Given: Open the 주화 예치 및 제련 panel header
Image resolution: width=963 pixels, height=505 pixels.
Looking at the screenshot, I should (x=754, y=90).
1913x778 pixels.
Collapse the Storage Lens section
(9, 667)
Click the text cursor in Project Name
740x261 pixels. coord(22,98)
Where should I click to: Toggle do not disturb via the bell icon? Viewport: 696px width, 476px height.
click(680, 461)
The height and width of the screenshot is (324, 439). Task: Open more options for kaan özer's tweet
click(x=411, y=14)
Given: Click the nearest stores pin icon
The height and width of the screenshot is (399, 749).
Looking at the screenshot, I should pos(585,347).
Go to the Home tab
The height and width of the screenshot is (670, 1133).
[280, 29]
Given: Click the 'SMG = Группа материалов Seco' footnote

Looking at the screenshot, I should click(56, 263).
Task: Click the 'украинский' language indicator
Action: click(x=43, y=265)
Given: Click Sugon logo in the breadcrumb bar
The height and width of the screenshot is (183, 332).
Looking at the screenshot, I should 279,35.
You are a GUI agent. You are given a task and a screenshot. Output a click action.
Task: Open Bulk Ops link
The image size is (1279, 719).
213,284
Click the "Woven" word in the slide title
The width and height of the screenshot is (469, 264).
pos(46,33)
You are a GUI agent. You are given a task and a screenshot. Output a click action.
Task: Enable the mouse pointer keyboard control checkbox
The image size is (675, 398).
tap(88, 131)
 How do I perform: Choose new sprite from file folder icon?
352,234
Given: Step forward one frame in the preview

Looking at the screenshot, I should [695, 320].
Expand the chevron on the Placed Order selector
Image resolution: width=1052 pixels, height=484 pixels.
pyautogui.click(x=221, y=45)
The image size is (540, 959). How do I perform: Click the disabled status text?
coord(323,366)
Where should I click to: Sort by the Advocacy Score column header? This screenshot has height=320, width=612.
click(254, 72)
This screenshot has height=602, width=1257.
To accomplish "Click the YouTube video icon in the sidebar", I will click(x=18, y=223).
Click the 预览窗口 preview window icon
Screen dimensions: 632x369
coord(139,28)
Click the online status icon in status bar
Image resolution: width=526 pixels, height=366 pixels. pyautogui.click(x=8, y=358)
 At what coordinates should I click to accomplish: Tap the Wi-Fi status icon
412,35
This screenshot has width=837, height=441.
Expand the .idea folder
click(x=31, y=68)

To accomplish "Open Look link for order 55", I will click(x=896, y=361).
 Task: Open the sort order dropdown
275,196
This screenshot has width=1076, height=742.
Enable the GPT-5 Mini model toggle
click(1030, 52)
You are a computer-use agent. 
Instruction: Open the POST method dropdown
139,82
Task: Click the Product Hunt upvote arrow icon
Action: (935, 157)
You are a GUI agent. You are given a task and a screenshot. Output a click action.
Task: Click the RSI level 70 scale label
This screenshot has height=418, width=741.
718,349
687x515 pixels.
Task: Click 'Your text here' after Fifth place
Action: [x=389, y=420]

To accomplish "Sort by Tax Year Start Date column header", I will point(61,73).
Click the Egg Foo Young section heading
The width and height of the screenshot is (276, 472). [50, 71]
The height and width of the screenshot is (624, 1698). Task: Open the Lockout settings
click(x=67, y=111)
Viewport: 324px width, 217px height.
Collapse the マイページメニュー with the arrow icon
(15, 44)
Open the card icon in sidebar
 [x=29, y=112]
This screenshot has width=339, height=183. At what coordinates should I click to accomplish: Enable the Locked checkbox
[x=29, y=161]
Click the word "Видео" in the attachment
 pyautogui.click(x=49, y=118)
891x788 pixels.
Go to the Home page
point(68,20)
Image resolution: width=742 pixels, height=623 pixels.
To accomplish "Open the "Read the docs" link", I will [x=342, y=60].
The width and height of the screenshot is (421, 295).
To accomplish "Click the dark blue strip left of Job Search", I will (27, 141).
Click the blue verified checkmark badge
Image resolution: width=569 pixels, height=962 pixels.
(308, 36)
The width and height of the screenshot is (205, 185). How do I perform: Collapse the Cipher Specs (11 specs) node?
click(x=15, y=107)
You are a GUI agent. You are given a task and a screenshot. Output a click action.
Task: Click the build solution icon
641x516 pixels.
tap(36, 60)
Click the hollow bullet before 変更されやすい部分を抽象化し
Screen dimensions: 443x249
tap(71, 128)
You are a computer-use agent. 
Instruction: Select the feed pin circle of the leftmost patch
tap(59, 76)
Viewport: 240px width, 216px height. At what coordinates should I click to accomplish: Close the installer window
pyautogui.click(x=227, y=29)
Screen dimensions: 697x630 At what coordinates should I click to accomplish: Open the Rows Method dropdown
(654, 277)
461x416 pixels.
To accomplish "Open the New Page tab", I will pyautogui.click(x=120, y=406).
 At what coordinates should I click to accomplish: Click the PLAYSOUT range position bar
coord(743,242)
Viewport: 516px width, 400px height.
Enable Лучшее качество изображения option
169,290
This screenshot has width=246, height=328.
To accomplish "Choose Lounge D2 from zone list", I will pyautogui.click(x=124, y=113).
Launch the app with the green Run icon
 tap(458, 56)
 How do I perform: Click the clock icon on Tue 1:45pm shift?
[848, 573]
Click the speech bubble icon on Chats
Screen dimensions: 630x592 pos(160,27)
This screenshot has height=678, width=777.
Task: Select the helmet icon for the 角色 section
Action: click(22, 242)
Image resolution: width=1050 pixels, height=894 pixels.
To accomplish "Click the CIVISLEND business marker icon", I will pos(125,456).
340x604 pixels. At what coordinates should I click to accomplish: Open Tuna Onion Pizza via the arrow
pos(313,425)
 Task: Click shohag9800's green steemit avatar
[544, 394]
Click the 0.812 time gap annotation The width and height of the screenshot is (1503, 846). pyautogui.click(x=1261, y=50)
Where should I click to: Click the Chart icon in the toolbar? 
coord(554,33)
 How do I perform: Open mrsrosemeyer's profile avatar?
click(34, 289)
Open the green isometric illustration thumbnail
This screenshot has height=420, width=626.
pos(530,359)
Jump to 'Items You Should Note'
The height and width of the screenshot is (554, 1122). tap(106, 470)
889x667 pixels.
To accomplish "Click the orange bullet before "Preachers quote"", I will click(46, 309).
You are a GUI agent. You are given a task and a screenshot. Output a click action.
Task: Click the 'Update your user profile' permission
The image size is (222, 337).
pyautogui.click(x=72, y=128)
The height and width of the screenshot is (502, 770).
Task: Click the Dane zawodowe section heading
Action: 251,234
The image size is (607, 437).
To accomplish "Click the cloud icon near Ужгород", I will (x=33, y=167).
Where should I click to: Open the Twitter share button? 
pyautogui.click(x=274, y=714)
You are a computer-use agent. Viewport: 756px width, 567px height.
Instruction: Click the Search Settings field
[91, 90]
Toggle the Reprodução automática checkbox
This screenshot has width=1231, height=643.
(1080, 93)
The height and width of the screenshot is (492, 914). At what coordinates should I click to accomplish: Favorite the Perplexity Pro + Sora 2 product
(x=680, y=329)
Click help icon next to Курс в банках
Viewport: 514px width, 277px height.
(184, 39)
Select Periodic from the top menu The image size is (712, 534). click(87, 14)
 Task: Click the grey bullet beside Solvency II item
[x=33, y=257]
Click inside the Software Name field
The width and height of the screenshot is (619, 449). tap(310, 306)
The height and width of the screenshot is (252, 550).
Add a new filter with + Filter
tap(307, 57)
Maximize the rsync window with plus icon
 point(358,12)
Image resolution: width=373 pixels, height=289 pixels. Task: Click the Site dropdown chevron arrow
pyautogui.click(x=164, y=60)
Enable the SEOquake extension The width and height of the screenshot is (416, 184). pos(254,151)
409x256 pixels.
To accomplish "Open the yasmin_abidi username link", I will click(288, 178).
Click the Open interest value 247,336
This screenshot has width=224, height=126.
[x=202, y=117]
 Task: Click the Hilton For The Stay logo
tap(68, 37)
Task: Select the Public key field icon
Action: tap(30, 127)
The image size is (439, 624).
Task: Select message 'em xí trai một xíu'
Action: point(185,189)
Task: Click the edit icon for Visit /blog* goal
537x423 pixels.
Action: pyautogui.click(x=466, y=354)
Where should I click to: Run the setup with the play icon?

# # #

In the entries above, please find the line with "Enable the SEOquake" and the line with "409x256 pixels.", then write out exactly those two lines and every line between them, and nothing more.

▶ [Result for this exercise]:
Enable the SEOquake extension The width and height of the screenshot is (416, 184). pos(254,151)
409x256 pixels.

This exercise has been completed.